J'ai marqué un temps d'arrêt tout à l'heure, madame la rapporteure, lorsque vous avez mentionné l'universalisme, parce que j'ai cru, dans un moment de déraison, que vous nous pensiez en marge de cet universalisme. Or toute notre démarche consiste à nous y inscrire, au contraire : Blancs ou Noirs, peu importe, nous sommes tous des citoyens de la République et nous avons la même revendication d'égalité.
Dans le dossier du chlordécone, la justice montre un double visage : très lente et très protectrice de certains intérêts, très rapide et dure quand on s'oppose à ces intérêts. Un exemple : à l'automne dernier, des jeunes ayant pris conscience de l'affaire ont manifesté leur révolte en bloquant les centres commerciaux appartenant notamment à une grande famille martiniquaise très puissante, héritière de la tradition colonialiste : la famille Hayot. La réponse de l'État n'a pas consisté à tenter de calmer le jeu ou de nouer le dialogue, mais à réprimer de manière offensive, sans aucune explication. Dans le même temps, une plainte au pénal est à l'instruction depuis quatorze ans et, pendant des années, le parquet, sur instruction des ministres de la justice successifs, a tout fait pour que la démarche des associations soit déclarée irrecevable et que l'enquête ne commence pas. Ce traitement différencié, comme d'autres, reflète le racisme institutionnel, que l'on retrouve également dans une pratique objective, évocatrice du débat parlementaire à venir sur le séparatisme : la manière dont, notamment aux Antilles, certains vivent séparément des autres habitants, dans leurs propres domaines, leurs propres écoles, sans vouloir se mélanger.

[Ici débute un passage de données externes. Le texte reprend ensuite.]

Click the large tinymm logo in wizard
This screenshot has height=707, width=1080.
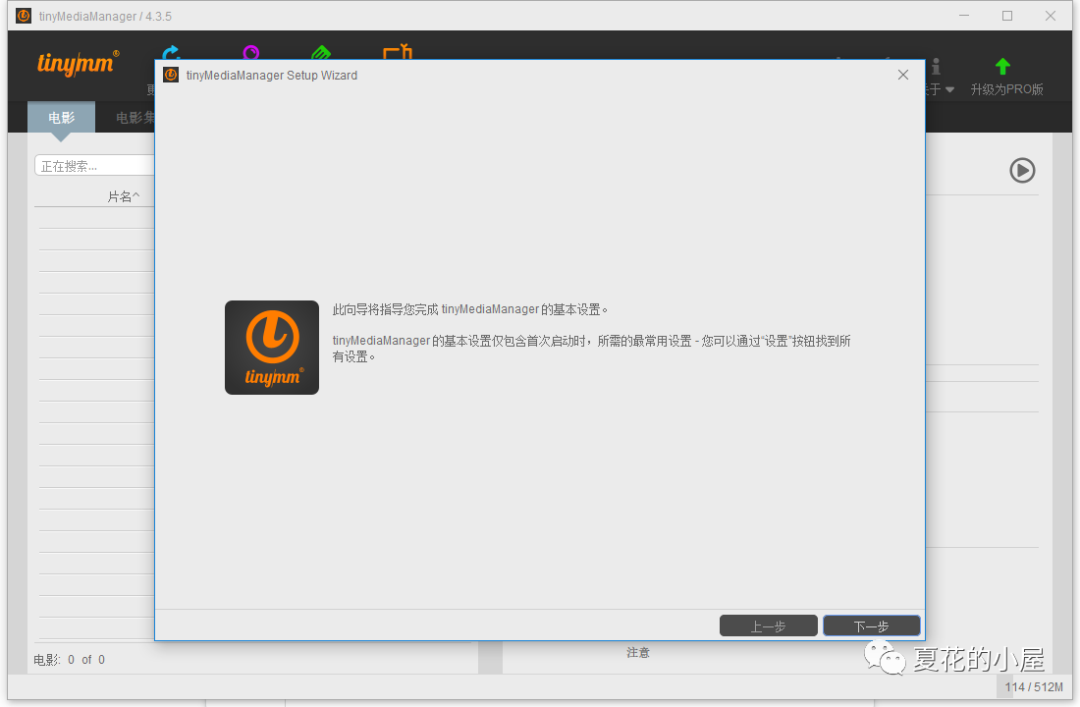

Il y a tout un travail à faire pour lutter contre ce genre de pratiques, reflet d'une histoire qui ne passe pas. Si l'on en est arrivé à la situation qui a été décrite concernant le chlordécone, c'est aussi parce qu'on a laissé se perpétuer de vastes domaines agricoles non remaniés ni réattribués, de sorte que les anciens colons ont joui d'une position de domination économique devenue politique. La grande astuce, pour « tenir » l'État métropolitain, consistait à dire : « Si vous ne nous donnez pas de chlordécone, nous allons avoir des problèmes dans les bananeraies, donc un problème social, donc un problème politique. » On aurait pu choisir une autre politique agricole, qui aurait permis aux habitants des îles de retrouver l'autonomie alimentaire à laquelle ils aspirent et que défendent les associations VIVRE et Lyannaj pou depolye Martinik. Il faudrait remettre en avant les productions et les savoir-faire locaux et montrer que l'on peut très bien se passer des produits d'importation qui viennent à 80 % de la métropole.
Le dossier du chlordécone est révélateur d'une situation économique, politique et historique qui perdure ; c'est aussi pour cela que M. Vedeux a voulu le mettre en avant, et c'est ce qui mobilise les associations précitées.
Je me permettrai enfin une observation personnelle. Vous vous apprêtez à tenir un débat sur les néonicotinoïdes ; ne refaites pas la même erreur que vos prédécesseurs à propos du chlordécone ! On savait que le chlordécone était dangereux pour la santé et pour l'environnement : cela a été dit en 1968, démontré en 1976, constaté par l'Organisation mondiale de la santé en 1979 ; pourtant, rien n'a été fait. Aujourd'hui, nous disposons de nombreuses preuves du fait que les néonicotinoïdes sont dangereux pour l'environnement et pour la santé humaine, mais vous êtes en passe, pour satisfaire les intérêts économiques du moment, de valider à nouveau l'utilisation de ce produit.